SAP SE, which recently agreed to divest its stake in Qualtrics International Inc., is open to making acquisitions again if they are a “strategic fit,” Chief Financial Officer Dominik Asam said.
(Bloomberg) — SAP SE, which recently agreed to divest its stake in Qualtrics International Inc., is open to making acquisitions again if they are a “strategic fit,” Chief Financial Officer Dominik Asam said.
Asam spoke to Bloomberg after the announcement of a €5 billion ($5.4 billion) share buyback, precipitated by the company’s Qualtrics sale. The scale of that repurchase effort won’t limit the company’s ability to pursue deals if they make sense, he said.
“There is no pressure on us to do acquisitions, but, should there be opportunities, we are prepared for that still — even after that share repurchase,” Asam said.

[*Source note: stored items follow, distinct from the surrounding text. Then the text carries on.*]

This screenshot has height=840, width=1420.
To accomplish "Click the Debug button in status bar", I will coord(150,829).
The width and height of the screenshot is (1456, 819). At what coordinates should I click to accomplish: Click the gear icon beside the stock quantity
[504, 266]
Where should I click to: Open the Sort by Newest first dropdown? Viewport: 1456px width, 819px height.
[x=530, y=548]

Read More: SAP Plans Up to €5 Billion in Share Buybacks Through 2025
Shares rose 1.4% to €122.98 at 9:54 a.m. in Frankfurt on Wednesday.

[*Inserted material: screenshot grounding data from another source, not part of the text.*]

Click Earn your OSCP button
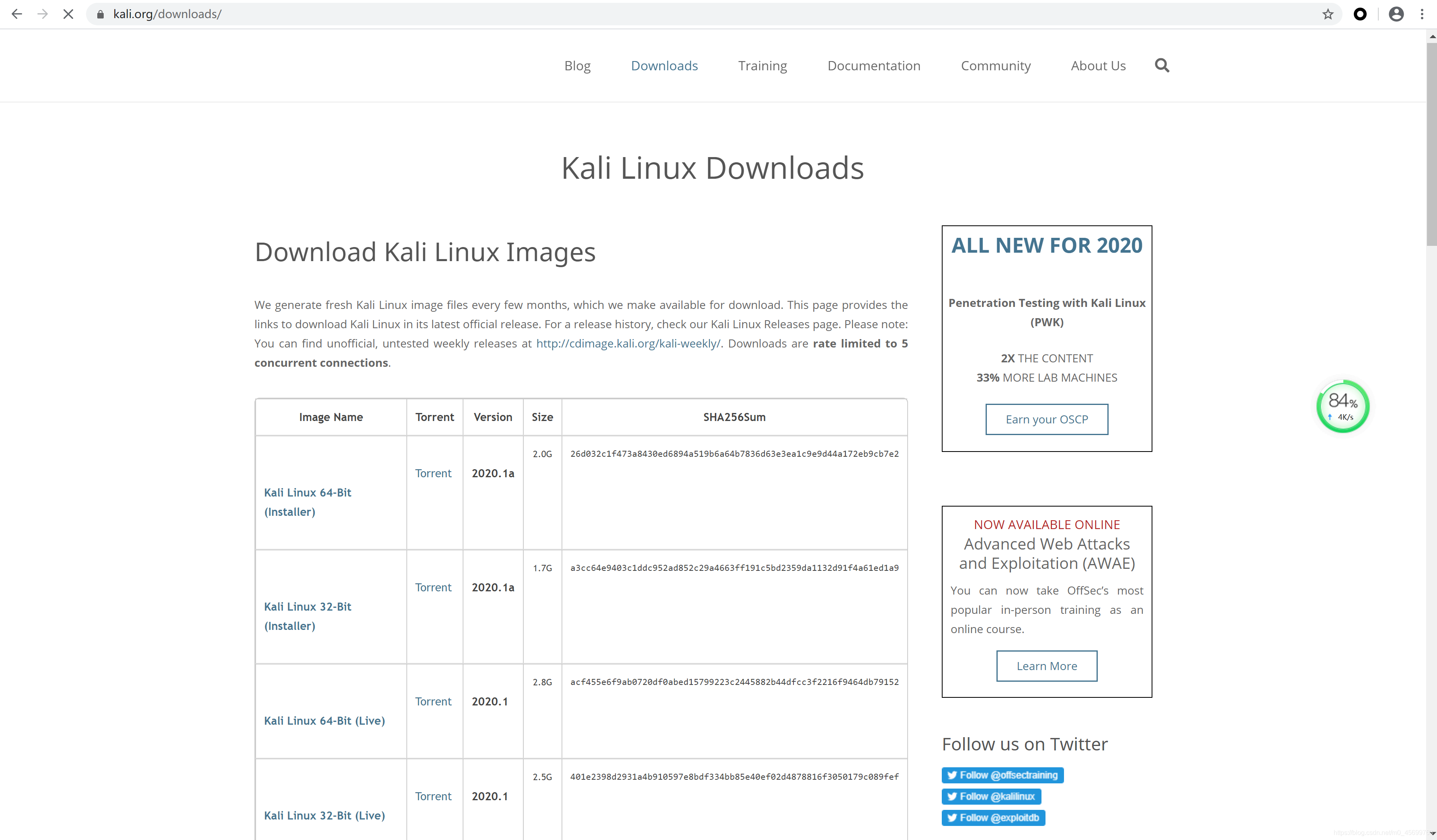Viewport: 1437px width, 840px height. tap(1046, 419)
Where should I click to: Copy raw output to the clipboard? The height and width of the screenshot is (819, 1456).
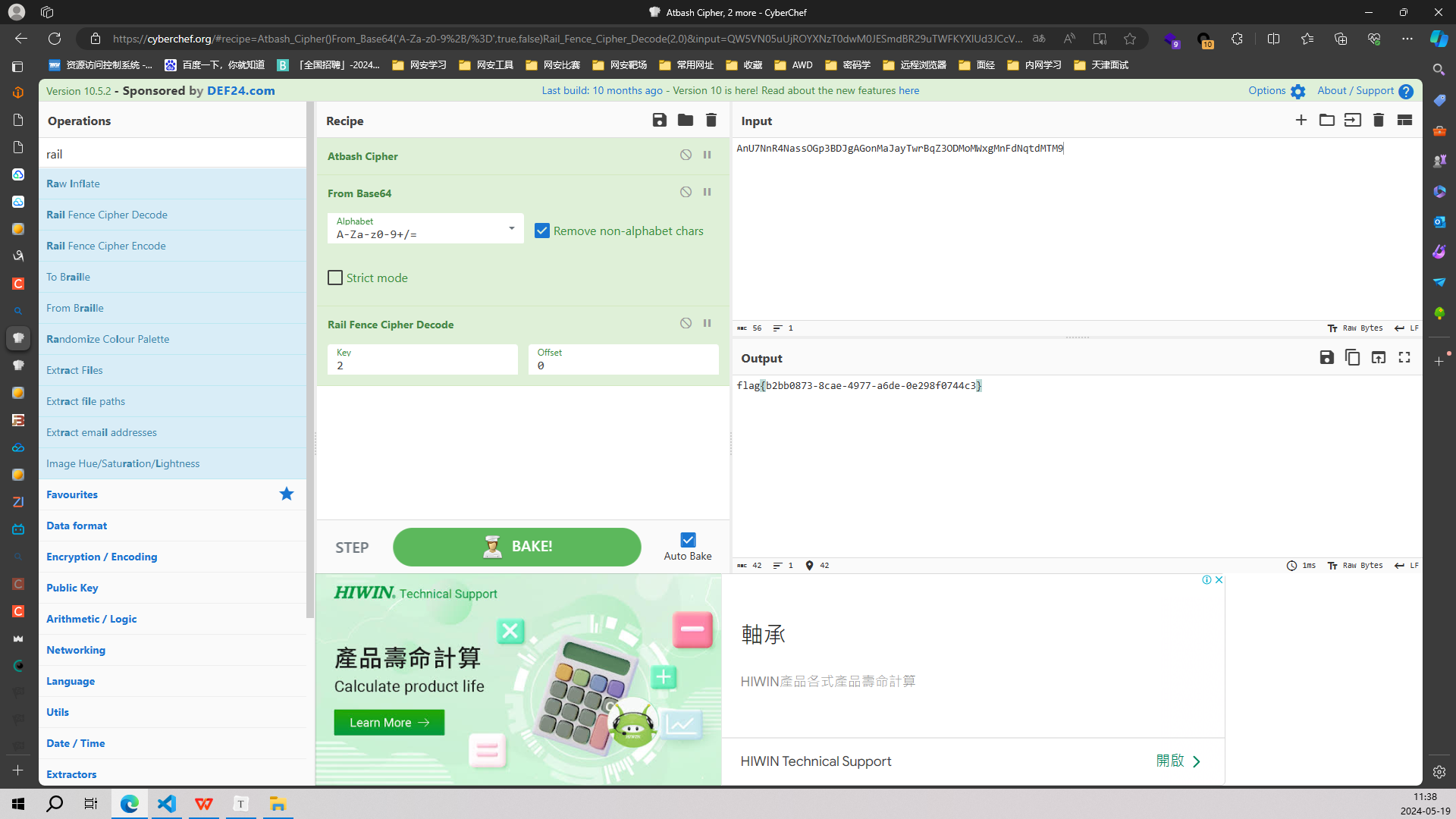click(1352, 357)
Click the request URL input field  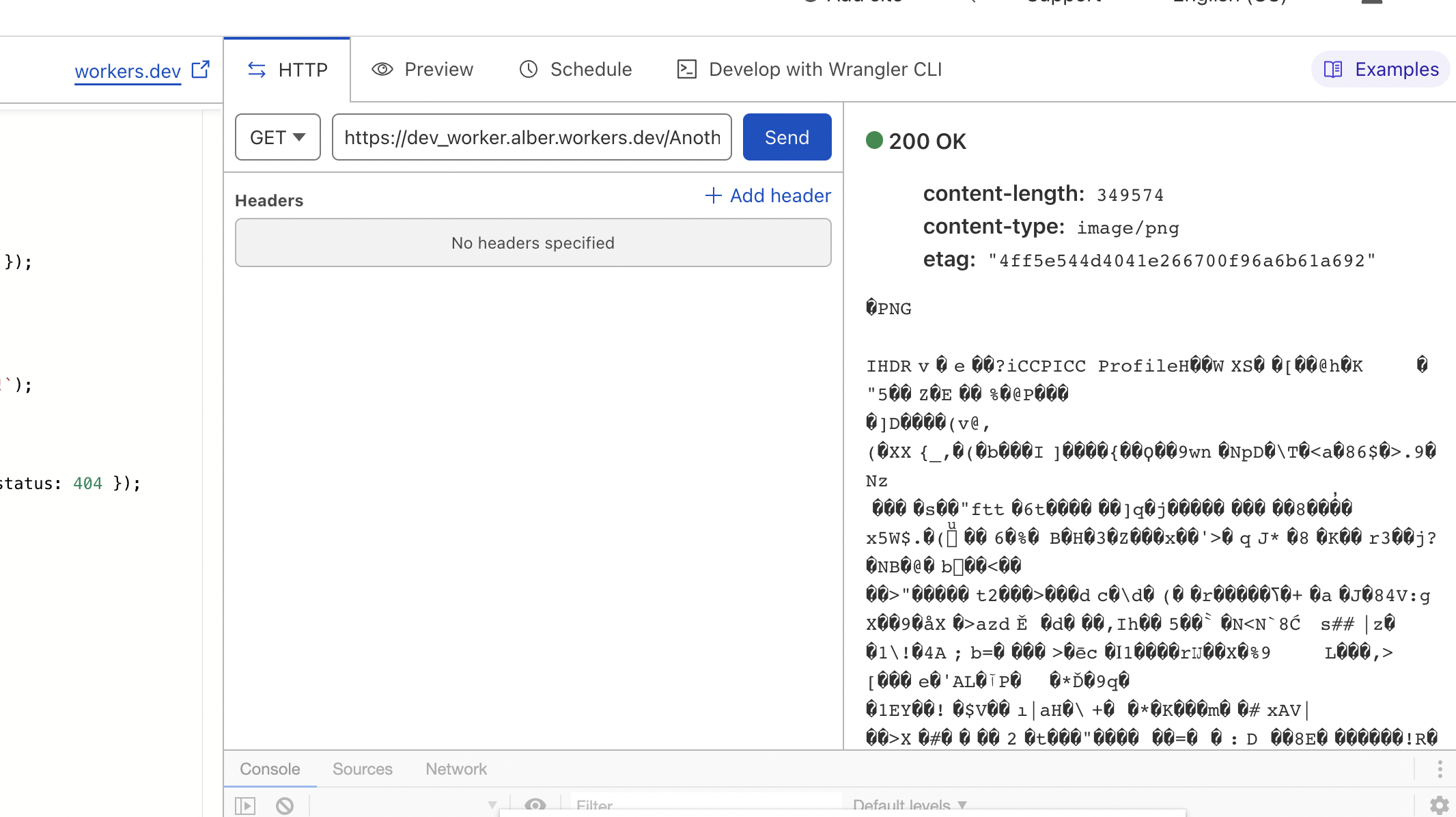click(532, 137)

The CFO said the divestiture, which values Qualtrics business at $12.5 billion, is “on track” for the second half of 2023.
SAP, Europe’s biggest software company, also plans to move away from providing long-term guidance after 2025. Asam explained that the “ambiguity and the risks” around setting further-out target are getting too high. “We don’t want to be cornered if we need to react to certain competitor moves,” he said.
The company on Tuesday raised its 2025 revenue target to more than €37.5 billion from more than €36 billion, due in part to increasing earnings from its cloud division and more favorable foreign exchange rates.